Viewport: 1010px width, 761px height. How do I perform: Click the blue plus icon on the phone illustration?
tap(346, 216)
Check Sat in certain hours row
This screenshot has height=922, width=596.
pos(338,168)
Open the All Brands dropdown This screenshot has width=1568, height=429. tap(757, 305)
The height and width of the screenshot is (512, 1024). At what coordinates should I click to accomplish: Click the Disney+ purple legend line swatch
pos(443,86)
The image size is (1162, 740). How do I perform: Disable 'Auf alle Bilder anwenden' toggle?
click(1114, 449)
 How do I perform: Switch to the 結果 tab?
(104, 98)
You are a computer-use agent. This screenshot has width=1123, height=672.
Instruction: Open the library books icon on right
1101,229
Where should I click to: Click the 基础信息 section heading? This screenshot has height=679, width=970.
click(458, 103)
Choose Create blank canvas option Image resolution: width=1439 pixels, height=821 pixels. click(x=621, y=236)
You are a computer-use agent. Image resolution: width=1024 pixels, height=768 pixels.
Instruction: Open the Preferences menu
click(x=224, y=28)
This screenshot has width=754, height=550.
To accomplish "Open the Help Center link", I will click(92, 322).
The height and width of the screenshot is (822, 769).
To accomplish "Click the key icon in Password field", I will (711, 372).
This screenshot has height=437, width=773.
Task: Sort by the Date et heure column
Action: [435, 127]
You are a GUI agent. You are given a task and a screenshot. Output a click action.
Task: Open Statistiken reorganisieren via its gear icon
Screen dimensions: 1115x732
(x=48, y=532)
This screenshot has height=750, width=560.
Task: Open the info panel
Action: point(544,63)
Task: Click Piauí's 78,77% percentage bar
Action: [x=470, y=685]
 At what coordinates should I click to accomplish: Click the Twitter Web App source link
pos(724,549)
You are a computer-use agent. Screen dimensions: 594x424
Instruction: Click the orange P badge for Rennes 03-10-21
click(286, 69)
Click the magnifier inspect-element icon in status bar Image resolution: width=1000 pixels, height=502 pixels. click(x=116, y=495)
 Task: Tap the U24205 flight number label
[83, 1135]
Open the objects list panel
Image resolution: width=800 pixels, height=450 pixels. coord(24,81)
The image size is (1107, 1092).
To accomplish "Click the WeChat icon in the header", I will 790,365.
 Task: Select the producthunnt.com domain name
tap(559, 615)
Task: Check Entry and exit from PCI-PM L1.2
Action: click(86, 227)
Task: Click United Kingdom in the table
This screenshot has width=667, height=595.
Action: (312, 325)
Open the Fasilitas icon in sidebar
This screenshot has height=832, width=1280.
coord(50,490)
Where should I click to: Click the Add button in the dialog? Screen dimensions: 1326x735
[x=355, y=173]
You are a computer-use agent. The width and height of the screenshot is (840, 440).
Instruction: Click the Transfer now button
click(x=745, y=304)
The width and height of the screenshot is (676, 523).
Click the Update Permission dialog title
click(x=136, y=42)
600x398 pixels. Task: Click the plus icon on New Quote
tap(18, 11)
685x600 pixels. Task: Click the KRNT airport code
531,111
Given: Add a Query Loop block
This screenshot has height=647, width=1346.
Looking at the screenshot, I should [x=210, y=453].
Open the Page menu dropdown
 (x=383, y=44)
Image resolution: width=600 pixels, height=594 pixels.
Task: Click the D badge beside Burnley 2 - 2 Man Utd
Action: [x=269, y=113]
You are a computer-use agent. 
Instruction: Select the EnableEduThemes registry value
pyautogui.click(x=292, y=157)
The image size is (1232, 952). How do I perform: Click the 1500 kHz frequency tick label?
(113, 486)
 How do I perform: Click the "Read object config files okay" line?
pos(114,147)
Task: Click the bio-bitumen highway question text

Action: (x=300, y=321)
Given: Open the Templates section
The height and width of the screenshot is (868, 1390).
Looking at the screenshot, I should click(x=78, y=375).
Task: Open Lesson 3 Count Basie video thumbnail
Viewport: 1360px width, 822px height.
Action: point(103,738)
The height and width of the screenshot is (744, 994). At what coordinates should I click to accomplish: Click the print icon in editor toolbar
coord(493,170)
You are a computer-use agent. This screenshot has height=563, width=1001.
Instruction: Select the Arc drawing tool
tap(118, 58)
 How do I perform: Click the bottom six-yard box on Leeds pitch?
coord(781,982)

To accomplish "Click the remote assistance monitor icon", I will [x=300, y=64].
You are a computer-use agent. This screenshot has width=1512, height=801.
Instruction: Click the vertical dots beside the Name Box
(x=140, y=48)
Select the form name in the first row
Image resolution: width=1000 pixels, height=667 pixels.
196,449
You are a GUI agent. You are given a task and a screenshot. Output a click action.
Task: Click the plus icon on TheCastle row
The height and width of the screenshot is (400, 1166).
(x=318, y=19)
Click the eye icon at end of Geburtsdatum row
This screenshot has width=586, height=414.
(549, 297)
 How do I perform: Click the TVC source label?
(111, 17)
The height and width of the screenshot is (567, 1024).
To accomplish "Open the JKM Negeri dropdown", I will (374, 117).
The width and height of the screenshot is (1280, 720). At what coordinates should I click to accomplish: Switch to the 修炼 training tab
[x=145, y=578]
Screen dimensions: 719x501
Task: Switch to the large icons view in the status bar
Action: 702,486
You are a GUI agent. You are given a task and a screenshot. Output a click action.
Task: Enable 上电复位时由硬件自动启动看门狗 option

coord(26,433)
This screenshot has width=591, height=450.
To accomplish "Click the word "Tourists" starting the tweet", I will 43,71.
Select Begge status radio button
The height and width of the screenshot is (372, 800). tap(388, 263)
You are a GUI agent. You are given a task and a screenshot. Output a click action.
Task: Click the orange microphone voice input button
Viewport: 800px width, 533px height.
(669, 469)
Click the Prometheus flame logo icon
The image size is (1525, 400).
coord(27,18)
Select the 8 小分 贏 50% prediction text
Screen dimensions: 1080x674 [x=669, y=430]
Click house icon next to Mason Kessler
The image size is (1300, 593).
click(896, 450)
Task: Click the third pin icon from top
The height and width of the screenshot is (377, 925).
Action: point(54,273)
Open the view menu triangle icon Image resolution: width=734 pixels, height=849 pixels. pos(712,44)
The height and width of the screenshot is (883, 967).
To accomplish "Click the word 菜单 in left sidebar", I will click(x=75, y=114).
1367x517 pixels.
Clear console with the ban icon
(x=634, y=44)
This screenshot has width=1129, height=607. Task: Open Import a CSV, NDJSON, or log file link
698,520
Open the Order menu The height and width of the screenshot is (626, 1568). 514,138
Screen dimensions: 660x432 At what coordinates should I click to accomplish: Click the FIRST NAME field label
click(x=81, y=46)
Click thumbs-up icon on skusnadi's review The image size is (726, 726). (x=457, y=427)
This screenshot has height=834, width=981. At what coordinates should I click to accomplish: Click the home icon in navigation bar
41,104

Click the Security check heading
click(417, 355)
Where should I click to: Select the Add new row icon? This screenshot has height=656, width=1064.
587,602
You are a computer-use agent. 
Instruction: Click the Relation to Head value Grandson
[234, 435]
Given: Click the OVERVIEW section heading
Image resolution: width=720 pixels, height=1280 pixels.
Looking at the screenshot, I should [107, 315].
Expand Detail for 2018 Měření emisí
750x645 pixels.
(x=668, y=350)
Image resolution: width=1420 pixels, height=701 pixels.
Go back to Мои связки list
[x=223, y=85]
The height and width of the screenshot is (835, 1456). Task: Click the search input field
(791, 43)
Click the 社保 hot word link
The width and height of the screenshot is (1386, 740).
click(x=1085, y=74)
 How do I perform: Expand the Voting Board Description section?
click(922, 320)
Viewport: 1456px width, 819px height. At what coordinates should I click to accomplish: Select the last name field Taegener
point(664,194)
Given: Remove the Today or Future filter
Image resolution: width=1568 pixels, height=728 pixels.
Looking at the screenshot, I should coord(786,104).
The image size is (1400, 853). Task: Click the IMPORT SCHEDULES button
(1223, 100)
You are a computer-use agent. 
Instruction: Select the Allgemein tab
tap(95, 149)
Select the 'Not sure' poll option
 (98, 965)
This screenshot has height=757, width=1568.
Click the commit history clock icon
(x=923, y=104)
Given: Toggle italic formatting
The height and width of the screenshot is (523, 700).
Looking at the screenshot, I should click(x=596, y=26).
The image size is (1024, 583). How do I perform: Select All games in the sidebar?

========

→ Your objective: Nothing beyond the lines from the start of the entries through the line with "Choose Create blank" should appear. Repeat those lines exactly, both ends included.

→ Exercise output:
Viewport: 1010px width, 761px height. How do I perform: Click the blue plus icon on the phone illustration?
tap(346, 216)
Check Sat in certain hours row
This screenshot has height=922, width=596.
pos(338,168)
Open the All Brands dropdown This screenshot has width=1568, height=429. tap(757, 305)
The height and width of the screenshot is (512, 1024). At what coordinates should I click to accomplish: Click the Disney+ purple legend line swatch
pos(443,86)
The image size is (1162, 740). How do I perform: Disable 'Auf alle Bilder anwenden' toggle?
click(1114, 449)
 How do I perform: Switch to the 結果 tab?
(104, 98)
You are a computer-use agent. This screenshot has width=1123, height=672.
Instruction: Open the library books icon on right
1101,229
Where should I click to: Click the 基础信息 section heading? This screenshot has height=679, width=970.
click(458, 103)
Choose Create blank canvas option Image resolution: width=1439 pixels, height=821 pixels. click(x=621, y=236)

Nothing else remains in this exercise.